John Kerry unterstrich, dass ein Freihandelsabkommen für Präsident Barack Obama ein zentrales Anliegen sei, um die europäische und die amerikanische Wirtschaft wieder auf die Beine zu bringen. Mit dem Abbau von Handelsschranken zwischen den USA und Europa werde die größte Freihandelszone der Welt geschaffen.
Krisenherde Syrien und Iran auf der Tagesordnung
Zuversichtlich zeigte sich der amerikanische Außenminister in Bezug auf die Atomgespräche mit dem Iran. Der neue Vorschlag der 5+1-Gruppe, also der fünf ständigen Mitglieder des Sicherheitsrates der Vereinten Nationen plus Deutschland, beinhalte Maßnahmen für beide Seiten. Er ermutige den Iran, konkrete Schritte zu unternehmen, um die Sorgen der internationalen Gemeinschaft anzuerkennen. "Es gibt einen klaren diplomatischen Weg und ich hoffe, dass wir eine Chance haben, diesen Weg einzuschlagen." Mit Rücksicht auf die derzeit stattfindenden Iran-Gespräche in der kasachischen Hauptstadt Almaty wolle er jedoch keine weiteren Stellungnahmen abgeben.

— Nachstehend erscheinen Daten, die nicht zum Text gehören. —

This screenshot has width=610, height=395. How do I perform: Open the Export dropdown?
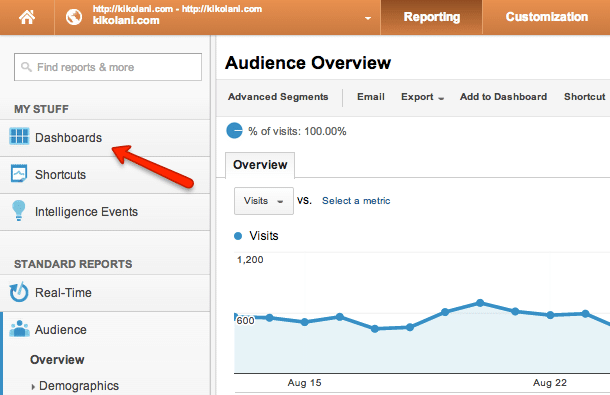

Auch zum Thema Syrien äußerte sich Kerry nur vorsichtig. Er werde am Donnerstag nach Rom reisen, wo sich die sogenannte Gruppe der Freunde Syriens trifft, um über ein Ende des Bürgerkriegs zu beraten. An dem Treffen wird auch das Oppositionsbündnis Nationale Syrische Koalition (NSC) teilnehmen. Ursprünglich wollte die Gruppe das Treffen aus Protest gegen das internationale Schweigen zur Gewalt in Syrien boykottieren. Erst auf Intervention amerikanischer Diplomaten hatten die syrischen Oppositionellen ihre Haltung verändert und eine Teilnahme zugesagt. "Wir sehen in der Nationalen Koalition der Opposition in Syrien den Schlüsselpartner für die Zukunft Syriens", betonte Westerwelle. Die Lage in dem arabischen Land erfülle die Bundesregierung "mit Entsetzen". Die internationale Gemeinschaft sei in der Pflicht, alles zu tun, was möglich sei, um den Konflikt zu beenden.
Kinderjahre in Berlin
Zuvor traf Kerry im Kanzleramt mit Bundeskanzlerin Angela Merkel zusammen. Dabei erinnerte er daran, dass er als Kind einige Jahre in Berlin gelebt hatte. "Ich entsinne mich noch gut, wie ich mit dem Fahrrad am Reichstag vorbei geradelt bin, der damals ganz zerstört war", sagte Kerry und fügte hinzu: "Was Sie für die Stadt und das Land getan haben, ist wirklich bemerkenswert, Berlin ist eine der großen Weltstädte und ich erachte es als Privileg, hier zu Besuch zu sein."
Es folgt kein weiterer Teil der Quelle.